**WHAT THE EXERCISE ASKS**
Among the entries below, find each line with "Expand" and show it.

**EXTRACTED MATERIAL**
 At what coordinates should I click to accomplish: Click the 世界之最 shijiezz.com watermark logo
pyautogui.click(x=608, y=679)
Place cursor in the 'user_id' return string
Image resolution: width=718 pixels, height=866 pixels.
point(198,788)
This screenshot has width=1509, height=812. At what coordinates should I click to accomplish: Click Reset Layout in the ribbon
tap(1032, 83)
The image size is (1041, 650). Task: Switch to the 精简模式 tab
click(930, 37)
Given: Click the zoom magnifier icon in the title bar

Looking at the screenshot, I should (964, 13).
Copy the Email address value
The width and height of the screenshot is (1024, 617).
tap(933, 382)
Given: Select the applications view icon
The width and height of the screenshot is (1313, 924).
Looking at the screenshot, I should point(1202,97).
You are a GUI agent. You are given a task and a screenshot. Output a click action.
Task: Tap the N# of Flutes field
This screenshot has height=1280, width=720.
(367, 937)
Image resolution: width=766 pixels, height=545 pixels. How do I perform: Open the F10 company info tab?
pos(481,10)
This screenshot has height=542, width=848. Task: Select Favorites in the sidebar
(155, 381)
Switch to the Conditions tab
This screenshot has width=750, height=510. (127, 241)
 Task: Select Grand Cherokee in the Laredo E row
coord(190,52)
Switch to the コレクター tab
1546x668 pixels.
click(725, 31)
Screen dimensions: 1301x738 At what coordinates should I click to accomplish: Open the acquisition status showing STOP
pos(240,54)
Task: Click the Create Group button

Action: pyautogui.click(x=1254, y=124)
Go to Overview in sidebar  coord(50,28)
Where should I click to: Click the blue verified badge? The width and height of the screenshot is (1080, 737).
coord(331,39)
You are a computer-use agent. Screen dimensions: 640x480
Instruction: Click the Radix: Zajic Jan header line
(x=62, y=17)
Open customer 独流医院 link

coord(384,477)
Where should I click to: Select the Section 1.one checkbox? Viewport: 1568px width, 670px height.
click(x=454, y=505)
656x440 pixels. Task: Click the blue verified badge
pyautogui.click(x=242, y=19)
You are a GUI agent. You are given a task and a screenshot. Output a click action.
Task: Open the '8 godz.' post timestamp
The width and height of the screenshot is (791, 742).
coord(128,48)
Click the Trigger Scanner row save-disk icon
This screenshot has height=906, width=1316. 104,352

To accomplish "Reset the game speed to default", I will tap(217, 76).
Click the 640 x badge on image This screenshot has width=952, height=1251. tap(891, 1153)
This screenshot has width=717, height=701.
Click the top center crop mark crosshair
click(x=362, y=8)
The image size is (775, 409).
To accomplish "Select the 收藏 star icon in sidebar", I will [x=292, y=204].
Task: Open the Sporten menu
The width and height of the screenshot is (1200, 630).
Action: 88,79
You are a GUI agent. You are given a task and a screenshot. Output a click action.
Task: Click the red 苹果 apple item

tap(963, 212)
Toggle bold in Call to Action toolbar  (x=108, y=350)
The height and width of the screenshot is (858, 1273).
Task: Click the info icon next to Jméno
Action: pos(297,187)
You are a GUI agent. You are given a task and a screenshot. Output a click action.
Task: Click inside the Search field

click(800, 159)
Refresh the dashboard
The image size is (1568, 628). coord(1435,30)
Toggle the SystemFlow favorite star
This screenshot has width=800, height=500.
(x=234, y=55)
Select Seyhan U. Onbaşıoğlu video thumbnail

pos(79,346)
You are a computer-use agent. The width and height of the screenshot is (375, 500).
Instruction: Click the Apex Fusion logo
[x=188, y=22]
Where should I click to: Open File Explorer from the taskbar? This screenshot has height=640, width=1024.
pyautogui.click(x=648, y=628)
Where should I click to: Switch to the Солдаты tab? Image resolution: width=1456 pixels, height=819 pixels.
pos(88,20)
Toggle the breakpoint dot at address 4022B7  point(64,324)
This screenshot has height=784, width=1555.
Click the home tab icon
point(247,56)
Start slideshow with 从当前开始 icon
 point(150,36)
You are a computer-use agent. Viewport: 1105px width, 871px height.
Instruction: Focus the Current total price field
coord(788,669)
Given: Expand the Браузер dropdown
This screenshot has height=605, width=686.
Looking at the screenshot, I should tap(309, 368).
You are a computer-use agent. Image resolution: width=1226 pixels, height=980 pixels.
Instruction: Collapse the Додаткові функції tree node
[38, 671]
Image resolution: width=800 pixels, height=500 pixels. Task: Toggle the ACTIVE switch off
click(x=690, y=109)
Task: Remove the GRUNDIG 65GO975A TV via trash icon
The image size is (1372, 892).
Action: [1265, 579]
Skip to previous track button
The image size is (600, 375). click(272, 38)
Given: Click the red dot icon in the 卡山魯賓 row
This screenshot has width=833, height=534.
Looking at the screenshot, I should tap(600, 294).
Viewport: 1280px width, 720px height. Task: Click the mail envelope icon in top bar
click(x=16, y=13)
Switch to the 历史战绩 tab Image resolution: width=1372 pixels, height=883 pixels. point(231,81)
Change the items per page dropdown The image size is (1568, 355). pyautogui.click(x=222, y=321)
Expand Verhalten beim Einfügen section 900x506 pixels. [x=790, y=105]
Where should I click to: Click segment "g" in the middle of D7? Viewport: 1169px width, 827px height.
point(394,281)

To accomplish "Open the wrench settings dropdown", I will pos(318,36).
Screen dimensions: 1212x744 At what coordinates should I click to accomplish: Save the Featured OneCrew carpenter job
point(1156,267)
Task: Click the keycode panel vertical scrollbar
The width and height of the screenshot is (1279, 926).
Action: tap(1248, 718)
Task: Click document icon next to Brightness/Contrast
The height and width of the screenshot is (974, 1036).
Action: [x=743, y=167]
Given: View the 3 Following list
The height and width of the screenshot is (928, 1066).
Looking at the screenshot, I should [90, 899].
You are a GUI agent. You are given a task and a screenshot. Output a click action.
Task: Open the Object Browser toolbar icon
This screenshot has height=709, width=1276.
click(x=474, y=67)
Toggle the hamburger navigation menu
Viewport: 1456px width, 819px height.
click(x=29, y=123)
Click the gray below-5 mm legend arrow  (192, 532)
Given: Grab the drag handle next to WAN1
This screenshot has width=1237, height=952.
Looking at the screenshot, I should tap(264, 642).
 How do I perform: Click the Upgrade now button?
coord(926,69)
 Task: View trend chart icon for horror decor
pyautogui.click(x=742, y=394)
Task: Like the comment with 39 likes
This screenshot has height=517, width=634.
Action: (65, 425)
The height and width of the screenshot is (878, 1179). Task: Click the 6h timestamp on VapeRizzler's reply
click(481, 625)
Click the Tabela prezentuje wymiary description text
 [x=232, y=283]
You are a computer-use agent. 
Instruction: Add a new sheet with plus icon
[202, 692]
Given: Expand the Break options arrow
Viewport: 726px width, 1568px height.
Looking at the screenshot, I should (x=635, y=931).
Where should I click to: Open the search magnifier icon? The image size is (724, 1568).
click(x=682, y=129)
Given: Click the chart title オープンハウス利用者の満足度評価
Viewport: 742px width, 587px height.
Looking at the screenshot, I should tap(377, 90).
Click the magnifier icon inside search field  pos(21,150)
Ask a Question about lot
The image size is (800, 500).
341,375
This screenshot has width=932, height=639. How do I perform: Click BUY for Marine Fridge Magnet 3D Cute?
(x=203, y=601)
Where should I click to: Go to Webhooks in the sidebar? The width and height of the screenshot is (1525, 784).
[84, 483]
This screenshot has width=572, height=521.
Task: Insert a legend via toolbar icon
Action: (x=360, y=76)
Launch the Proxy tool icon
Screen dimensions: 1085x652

**OUTPUT OF THE EXERCISE**
Given: Expand the Браузер dropdown
Expand Verhalten beim Einfügen section 900x506 pixels. [x=790, y=105]
Given: Expand the Break options arrow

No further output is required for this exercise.